| Task objective |
Every entry needs to be reproduced exactly.

| Working data |

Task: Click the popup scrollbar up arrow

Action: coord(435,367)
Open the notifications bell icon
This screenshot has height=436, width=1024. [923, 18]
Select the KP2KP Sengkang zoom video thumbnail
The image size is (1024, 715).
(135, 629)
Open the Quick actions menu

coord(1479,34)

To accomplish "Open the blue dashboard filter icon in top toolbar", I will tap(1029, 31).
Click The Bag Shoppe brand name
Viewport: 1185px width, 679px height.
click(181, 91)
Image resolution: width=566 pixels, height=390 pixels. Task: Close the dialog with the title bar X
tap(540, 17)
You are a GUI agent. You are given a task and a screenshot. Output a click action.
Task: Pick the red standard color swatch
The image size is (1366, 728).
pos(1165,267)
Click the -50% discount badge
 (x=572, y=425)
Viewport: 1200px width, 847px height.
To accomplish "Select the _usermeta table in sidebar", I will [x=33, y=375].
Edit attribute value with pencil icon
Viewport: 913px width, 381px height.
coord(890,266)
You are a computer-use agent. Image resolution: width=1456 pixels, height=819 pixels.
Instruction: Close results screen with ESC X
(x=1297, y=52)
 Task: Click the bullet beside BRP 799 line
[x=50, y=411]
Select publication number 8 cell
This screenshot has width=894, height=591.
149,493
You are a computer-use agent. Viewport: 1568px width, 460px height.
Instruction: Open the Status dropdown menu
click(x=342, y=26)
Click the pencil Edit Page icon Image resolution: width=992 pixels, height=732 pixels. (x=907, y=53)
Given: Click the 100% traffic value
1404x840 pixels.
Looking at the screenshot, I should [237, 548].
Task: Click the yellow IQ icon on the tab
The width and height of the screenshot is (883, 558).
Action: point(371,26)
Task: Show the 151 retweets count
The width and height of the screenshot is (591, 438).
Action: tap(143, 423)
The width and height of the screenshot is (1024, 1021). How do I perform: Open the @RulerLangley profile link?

| Solution to this exercise |
Task: Click the popup scrollbar up arrow

Action: coord(435,367)
Open the notifications bell icon
This screenshot has height=436, width=1024. [923, 18]
Select the KP2KP Sengkang zoom video thumbnail
The image size is (1024, 715).
(135, 629)
Open the Quick actions menu

coord(1479,34)

To accomplish "Open the blue dashboard filter icon in top toolbar", I will tap(1029, 31).
Click The Bag Shoppe brand name
Viewport: 1185px width, 679px height.
click(181, 91)
Image resolution: width=566 pixels, height=390 pixels. Task: Close the dialog with the title bar X
tap(540, 17)
You are a GUI agent. You are given a task and a screenshot. Output a click action.
Task: Pick the red standard color swatch
The image size is (1366, 728).
pos(1165,267)
Click the -50% discount badge
 (x=572, y=425)
Viewport: 1200px width, 847px height.
To accomplish "Select the _usermeta table in sidebar", I will [x=33, y=375].
Edit attribute value with pencil icon
Viewport: 913px width, 381px height.
coord(890,266)
You are a computer-use agent. Image resolution: width=1456 pixels, height=819 pixels.
Instruction: Close results screen with ESC X
(x=1297, y=52)
 Task: Click the bullet beside BRP 799 line
[x=50, y=411]
Select publication number 8 cell
This screenshot has width=894, height=591.
149,493
You are a computer-use agent. Viewport: 1568px width, 460px height.
Instruction: Open the Status dropdown menu
click(x=342, y=26)
Click the pencil Edit Page icon Image resolution: width=992 pixels, height=732 pixels. (x=907, y=53)
Given: Click the 100% traffic value
1404x840 pixels.
Looking at the screenshot, I should [237, 548].
Task: Click the yellow IQ icon on the tab
The width and height of the screenshot is (883, 558).
Action: point(371,26)
Task: Show the 151 retweets count
The width and height of the screenshot is (591, 438).
Action: tap(143, 423)
The width and height of the screenshot is (1024, 1021). How do I perform: Open the @RulerLangley profile link?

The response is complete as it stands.